══ DOCUMENTO ══

El general Torres Rojas, virtual jefe de la División, y su jefe de Estado Mayor, Pardo Zancada (el coronel San Martín, jefe del Estado Mayor de la División y componente del Grupo Almendros, se ve atropellado por un golpe que no es el suyo y coopera más bien pasivamente), no saben qué hacer para neutralizar el «frenazo» de Quintana Lacaci a las unidades de la Acorazada ante la ausencia de órdenes del general Armada, director de la operación en Madrid. Éste, atrincherado en el Estado Mayor del Ejército, no da señales de vida. Trata por todos los medios de acudir al Congreso para serenar los ánimos y dar paso a la segunda fase de su plan: la formación de un Gobierno de concentración presidido por él y respaldado por el rey y por las fuerzas políticas mayoritarias. No quiere darse cuenta que, abandonado por La Zarzuela, ante el cariz que han tomado los acontecimientos, eso ya no es viable y, en consecuencia, sus actuaciones en solitario van a levantar rechazos crecientes. Sus insinuaciones en tal sentido, procurando dejar siempre fuera de toda sospecha a la Corona, sus descaradas propuestas a favor de unos planes ya periclitados, sus deseos de protagonismo en la resolución de una crisis que se salía por completo de sus competencias… irán cerrando un peligrosísimo círculo a su alrededor que terminará devorándolo por completo.

Mientras tanto, el «gabinete de crisis» de La Zarzuela, capitaneado por Sabino Fernández Campo (un Sabino exultante y seguro de sí mismo por la confianza absoluta que el rey acaba de depositar en su persona, en detrimento de su competidor: Armada) intenta por todos los medios reconducir la situación a los nuevos planes. Se desaprueba oficiosamente el rocambolesco asalto al Congreso como medida inicial, pero nadie en palacio sabe la actitud que van a tomar los capitanes generales implicados en el golpe duro que, de momento, no han apoyado la acción de Tejero y están a la espera de que se clarifique la esperpéntica asonada.

═══
══ MATERIAL PROPORCIONADO ══

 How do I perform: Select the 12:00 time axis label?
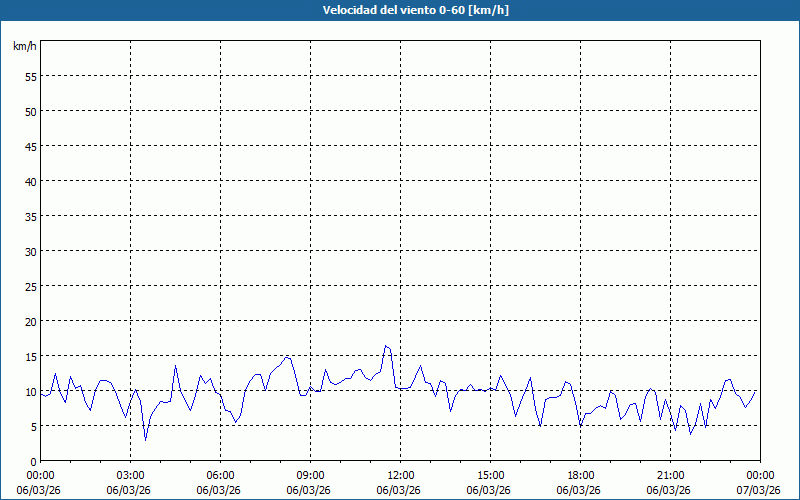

═══

→ **INDICACIÓN 1**
Extrae tal cual del texto sobre el golpe el fragmento que va de "Mientras tanto, el" a "la esperpéntica asonada.", ambos incluidos.
→ **INDICACIÓN 2**
Prolonga el texto sobre el golpe a partir de su última frase.

→ **RESPUESTA 1**
Mientras tanto, el «gabinete de crisis» de La Zarzuela, capitaneado por Sabino Fernández Campo (un Sabino exultante y seguro de sí mismo por la confianza absoluta que el rey acaba de depositar en su persona, en detrimento de su competidor: Armada) intenta por todos los medios reconducir la situación a los nuevos planes. Se desaprueba oficiosamente el rocambolesco asalto al Congreso como medida inicial, pero nadie en palacio sabe la actitud que van a tomar los capitanes generales implicados en el golpe duro que, de momento, no han apoyado la acción de Tejero y están a la espera de que se clarifique la esperpéntica asonada.

→ **RESPUESTA 2**
El rey habla con el capitán general de Valencia quien, ante la inoperancia de Armada y las primeras noticias de La Zarzuela rechazando la operación, se siente traicionado y monta en cólera. La conversación, formalismos jerárquicos aparte, es muy tensa según personas del entorno más íntimo del Estado Mayor de Milans. Éste se niega en principio a revocar las órdenes de emergencia dictadas para la Capitanía General de Valencia y le espera al rey unas duras palabras:

-Aquí lo que pasa, majestad, es que algunos no tienen lo que hay que tener para llegar hasta el final. Esto no era lo pactado.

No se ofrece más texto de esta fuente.